The Honorable Ron DeSantis
State of Florida
The Capitol
400 S. Monroe St.
Tallahassee, FL 32399-0001

Dear Governor DeSantis,

First, I want to congratulate you on your becoming the 46th Governor of Florida. We need more proponents of limited government and free markets overseeing the operation of U.S. states and territories.  Indeed, it is gratifying to know that someone who has been a Taxpayer Superhero with a 100 percent rating from the Council for Citizens Against Government Waste (CCAGW) and a lifetime rating of 98 percent is chief executive of the nation’s third-largest state.  It is on that basis that I write to you on behalf of the more than 214,466 members and supporters in Florida and urge you to reject a state-level drug importation program.

HB 19 / SB 1528, sponsored by Rep. Tom Leek (R-25) and Sen. Aaron Bean (R-4), aim to lower prescription drug prices by creating a Canadian and an International Prescription Drug Importation program, allowing Floridians to buy drugs at a savings through the price controls on pharmaceuticals imposed by Canada and other countries.

Under the bill, Florida would establish programs to oversee Canadian and international drug importation for the state, provided it gets approval from the Food and Drug Administration (FDA).  As counterfeit drugs are on the rise, it is extremely dangerous to have a state with a population of 21 million operating outside of the closed pharmaceutical distribution system overseen by the FDA.  While the legislation requires the state to hire a vendor to contract with eligible importers, it will still be necessary for the state to assure that not only the vendor, but also the drug suppliers, are in full compliance with federal laws, including the complex track and trace system; Canadian laws; and laws within the jurisdiction in which they are operating.  The rigorous and expensive oversight required would be monumental, and a single mistake could be deadly.

It is unlikely that Canada, with a population of 37 million, would allow large volumes of their price-controlled drugs to be sold to Florida or that pharmaceutical companies would sell more drugs to Canada than its population needed.

Furthermore, no secretary of Health and Human Services or commissioner of the FDA of either party has ever certified that importing pharmaceuticals would keep Americans safe from dangerous counterfeit drugs, including the opioids that have caused so much destruction across our country.

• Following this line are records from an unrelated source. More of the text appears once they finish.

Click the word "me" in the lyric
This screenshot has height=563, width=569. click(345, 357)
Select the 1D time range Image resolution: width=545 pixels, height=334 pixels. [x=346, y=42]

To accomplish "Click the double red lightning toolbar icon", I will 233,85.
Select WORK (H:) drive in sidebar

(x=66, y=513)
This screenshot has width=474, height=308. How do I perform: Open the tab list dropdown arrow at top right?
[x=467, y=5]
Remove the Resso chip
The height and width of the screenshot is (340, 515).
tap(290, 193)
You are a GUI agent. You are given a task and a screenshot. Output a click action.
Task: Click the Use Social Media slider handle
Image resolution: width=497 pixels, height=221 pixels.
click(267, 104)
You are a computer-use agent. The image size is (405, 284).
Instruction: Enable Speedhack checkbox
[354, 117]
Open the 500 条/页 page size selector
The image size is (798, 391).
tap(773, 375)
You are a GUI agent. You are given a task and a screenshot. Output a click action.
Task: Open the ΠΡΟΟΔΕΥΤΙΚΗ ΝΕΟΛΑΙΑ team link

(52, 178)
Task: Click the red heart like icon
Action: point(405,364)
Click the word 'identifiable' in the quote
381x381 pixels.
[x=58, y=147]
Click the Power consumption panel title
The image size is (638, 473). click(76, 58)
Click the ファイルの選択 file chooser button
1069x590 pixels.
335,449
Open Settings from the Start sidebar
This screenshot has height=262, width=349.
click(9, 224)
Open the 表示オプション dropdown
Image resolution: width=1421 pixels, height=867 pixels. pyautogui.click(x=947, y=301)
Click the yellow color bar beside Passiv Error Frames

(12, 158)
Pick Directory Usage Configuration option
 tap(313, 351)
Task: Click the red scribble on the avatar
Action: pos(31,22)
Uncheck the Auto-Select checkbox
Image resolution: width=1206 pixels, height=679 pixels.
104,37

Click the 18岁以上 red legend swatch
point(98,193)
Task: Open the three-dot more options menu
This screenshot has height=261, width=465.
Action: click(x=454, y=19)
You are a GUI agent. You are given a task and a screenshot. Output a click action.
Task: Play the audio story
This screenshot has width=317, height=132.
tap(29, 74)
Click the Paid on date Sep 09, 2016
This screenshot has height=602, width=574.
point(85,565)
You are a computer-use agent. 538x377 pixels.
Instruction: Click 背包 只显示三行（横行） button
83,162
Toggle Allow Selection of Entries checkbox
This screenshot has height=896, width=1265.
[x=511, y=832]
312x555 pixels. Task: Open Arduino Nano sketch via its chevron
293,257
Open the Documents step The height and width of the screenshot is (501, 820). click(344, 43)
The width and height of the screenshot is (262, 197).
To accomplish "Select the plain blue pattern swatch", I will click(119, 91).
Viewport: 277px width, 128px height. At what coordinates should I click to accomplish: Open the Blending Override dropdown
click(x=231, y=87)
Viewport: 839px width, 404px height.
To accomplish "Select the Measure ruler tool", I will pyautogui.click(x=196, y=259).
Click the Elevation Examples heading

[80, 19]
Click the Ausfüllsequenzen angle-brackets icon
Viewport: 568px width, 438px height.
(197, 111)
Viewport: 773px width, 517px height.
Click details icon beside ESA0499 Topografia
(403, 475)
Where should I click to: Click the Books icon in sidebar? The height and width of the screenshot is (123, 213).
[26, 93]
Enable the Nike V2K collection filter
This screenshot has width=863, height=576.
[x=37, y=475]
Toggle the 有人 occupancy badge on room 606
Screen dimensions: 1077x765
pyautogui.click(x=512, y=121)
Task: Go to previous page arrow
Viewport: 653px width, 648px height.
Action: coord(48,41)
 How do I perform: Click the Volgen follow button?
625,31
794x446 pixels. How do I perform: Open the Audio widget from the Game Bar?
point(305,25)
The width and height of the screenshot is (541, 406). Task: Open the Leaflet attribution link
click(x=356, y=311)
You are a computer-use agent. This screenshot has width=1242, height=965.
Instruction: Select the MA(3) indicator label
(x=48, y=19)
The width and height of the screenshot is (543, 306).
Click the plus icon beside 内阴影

If the FDA should not approve the proposal, there could be a great deal of pressure for Florida to “go it alone,” but doing so would likely break numerous federal interstate commerce laws and embroil your state in costly litigation for the foreseeable future.  A federal judge invalidated a similar law in Maine in 2015.  In her 19-page decision, Judge Nancy Torresen of the U.S. District Court for the District of Maine decided that only the federal government and not a state has the discretion to import goods from foreign countries.

We understand your concern with high drug costs, but competition and innovation drive down costs, not price controls.  The U.S. leads the world in pharmaceutical research and development precisely because it has not adopted a socialistic healthcare system that uses price controls to keep down costs.  As a former member of Congress, you know the importance of keeping pressure on the FDA to implement many of the proposals in the 21st Century Cures Act that will help speed up approvals for innovative drugs and make sure the backlog of generic drug applications is reduced, both of which would help to drive down costs.

We would also urge you to encourage the Trump Administration and Congress to improve international trade agreements that would protect U.S. intellectual property, prevent compulsory licensing, and discourage other countries from free-riding on U.S. research.

Our nation is on the precipice of veering off into a single-payer healthcare system where price controls and rationing are used to keep down prices.  If this proposal should become law, it would send the unfortunate message that a conservative governor approved a bill that adopted a socialist scheme in an attempt to drive down healthcare costs.

Again, I urge you to oppose HB 19 and SB 1528.